Dropcam, the $50M Startup That Should Keep ADT Awake at Night

dropcam

Dropcam is watching you.

To date, the four-year-old startup has raised $47.8 million for its HD wireless home-monitoring cameras that allow consumers to watch the kids from the office, glimpse which neighbor isn’t picking up after his dog, or catch break-ins.

Greg Duffy, Dropcam’s 26-year-old cofounder and CEO, won’t disclose how many of the company’s $150 cameras the company has sold, but he will say that the company is enjoying “5x” year-over-year revenue growth from a “significant sample of users” that “cut across nearly every demographic.”

That’s a lot of video. The company claims that it uploads more video each day than YouTube.

What Dropcam plans to do with all that video is where things get interesting. At Dropcam’s San Francisco offices, where 45 people are now employed, Duffy hints that Dropcam will soon dip its toe into the lucrative realm of home security.

It makes perfect sense. It also puts the company’s funding into perspective.

Right now, 40 percent of Dropcam’s customers pay $9.99 or $99 per year to save up to seven days of video footage, partly for home security purposes.

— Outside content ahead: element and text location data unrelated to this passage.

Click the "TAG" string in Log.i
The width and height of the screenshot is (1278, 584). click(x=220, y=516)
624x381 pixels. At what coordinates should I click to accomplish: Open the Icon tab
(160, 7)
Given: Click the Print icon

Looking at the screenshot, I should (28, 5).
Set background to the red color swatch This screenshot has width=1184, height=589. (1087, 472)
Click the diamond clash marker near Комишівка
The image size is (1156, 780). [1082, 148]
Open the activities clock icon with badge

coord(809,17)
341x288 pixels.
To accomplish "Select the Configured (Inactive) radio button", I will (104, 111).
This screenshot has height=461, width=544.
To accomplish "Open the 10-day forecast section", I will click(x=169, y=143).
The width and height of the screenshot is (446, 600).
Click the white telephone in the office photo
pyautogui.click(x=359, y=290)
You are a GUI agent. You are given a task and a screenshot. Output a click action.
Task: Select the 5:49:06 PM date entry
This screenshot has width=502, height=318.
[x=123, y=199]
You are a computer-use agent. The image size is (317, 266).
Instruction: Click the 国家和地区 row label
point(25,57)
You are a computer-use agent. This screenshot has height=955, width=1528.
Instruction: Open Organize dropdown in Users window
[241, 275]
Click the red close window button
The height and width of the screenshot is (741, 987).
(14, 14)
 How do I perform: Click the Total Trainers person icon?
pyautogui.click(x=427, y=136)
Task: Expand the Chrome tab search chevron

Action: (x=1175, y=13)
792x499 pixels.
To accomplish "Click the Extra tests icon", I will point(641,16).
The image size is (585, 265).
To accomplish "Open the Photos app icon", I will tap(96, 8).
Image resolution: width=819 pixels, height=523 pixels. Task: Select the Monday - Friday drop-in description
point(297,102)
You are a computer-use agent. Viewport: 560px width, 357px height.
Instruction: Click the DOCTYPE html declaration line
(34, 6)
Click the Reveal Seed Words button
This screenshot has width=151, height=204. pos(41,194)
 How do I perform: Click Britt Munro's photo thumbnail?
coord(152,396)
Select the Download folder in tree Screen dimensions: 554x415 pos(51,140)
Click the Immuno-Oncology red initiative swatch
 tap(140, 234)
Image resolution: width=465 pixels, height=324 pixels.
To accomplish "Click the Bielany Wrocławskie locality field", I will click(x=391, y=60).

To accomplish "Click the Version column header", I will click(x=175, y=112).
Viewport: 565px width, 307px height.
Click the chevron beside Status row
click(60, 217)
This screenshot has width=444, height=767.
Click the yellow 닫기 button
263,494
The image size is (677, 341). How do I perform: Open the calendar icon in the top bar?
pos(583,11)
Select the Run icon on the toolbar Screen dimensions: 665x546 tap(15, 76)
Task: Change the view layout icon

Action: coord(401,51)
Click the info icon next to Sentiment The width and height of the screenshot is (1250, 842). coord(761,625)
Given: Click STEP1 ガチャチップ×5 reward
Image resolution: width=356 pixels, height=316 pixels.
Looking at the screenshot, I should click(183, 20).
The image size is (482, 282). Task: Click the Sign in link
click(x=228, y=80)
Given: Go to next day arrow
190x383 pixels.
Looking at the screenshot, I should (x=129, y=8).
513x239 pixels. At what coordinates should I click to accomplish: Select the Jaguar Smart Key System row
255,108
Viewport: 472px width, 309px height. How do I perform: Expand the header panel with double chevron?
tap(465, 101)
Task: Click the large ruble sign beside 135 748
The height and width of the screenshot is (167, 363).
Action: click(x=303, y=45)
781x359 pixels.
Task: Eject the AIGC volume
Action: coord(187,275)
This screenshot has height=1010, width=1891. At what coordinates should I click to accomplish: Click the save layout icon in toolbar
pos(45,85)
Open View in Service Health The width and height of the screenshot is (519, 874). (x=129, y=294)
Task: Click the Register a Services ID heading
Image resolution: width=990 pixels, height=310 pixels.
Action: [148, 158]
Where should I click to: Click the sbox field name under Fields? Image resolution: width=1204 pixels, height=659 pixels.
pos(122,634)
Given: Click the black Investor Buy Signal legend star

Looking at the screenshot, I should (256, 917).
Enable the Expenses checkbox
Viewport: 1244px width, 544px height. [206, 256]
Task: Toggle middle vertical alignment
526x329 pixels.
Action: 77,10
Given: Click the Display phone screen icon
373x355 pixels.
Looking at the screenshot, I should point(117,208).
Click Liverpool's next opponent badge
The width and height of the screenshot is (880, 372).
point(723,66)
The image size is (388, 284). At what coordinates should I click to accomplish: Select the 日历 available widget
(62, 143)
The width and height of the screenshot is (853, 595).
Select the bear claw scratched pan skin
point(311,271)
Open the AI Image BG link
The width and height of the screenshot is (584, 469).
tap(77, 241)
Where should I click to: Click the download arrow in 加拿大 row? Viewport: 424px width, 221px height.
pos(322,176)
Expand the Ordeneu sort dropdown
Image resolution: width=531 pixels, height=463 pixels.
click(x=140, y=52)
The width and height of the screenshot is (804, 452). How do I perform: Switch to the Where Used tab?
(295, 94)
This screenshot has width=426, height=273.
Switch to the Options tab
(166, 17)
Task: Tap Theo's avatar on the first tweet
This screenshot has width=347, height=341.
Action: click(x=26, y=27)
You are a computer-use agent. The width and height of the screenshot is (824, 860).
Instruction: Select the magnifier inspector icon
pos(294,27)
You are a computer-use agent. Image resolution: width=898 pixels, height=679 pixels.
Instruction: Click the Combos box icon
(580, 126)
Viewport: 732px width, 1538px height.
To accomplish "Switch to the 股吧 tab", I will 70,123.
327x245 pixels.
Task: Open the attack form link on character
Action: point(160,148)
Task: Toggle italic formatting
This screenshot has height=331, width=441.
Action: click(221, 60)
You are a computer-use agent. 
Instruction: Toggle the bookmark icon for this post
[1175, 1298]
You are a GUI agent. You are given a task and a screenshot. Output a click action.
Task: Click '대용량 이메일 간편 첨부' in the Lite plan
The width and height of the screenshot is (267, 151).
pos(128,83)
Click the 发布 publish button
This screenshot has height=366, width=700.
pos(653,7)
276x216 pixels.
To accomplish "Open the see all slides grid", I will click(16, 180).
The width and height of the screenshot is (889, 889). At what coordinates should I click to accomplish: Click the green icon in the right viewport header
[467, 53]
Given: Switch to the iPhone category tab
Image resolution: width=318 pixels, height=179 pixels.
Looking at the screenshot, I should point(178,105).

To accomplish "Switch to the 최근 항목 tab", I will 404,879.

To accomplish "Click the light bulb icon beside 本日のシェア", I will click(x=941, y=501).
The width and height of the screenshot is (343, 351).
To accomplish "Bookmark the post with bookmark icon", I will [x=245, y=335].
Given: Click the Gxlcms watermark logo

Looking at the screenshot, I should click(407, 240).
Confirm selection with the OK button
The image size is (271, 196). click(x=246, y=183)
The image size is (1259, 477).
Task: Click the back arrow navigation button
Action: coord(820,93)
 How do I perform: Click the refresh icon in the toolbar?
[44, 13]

Duffy believes Dropcam can capture a much larger piece of the home security pie because, in his view, it’s a market that’s just waiting to be disrupted  Not only are the “ADTs of the world” “generally stuck in past eras of technology,” but “they charge you insanely high prices for a very simple service,” he notes.

ADT’s most basic plan — which includes a motion detector, two wireless door or window sensors, and a wireless key fob that enables users to control the system – costs $42.99 per month, a $300 installation fee and requires a three-year commitment. More “advanced” services — including stored video footage and email alerts — cost $57.99 a month, with a $500 installation fee and a three-year contract.

That’s big business: ADT has a market cap of $8.7 billion dollars.

Companies like ADT “make you think that to keep your family safe, you need to pay for something that’s essentially as expensive as a cell phone and requires [an even longer] contract,” Duffy says. “But it costs them nothing to deliver the service, and using today’s technology, you could deliver [the same service] for a fraction of the price.”

Dropcam’s investors — Institutional Venture Partners, Accel Partners, and Kleiner Perkins, among others — evidently think so, too.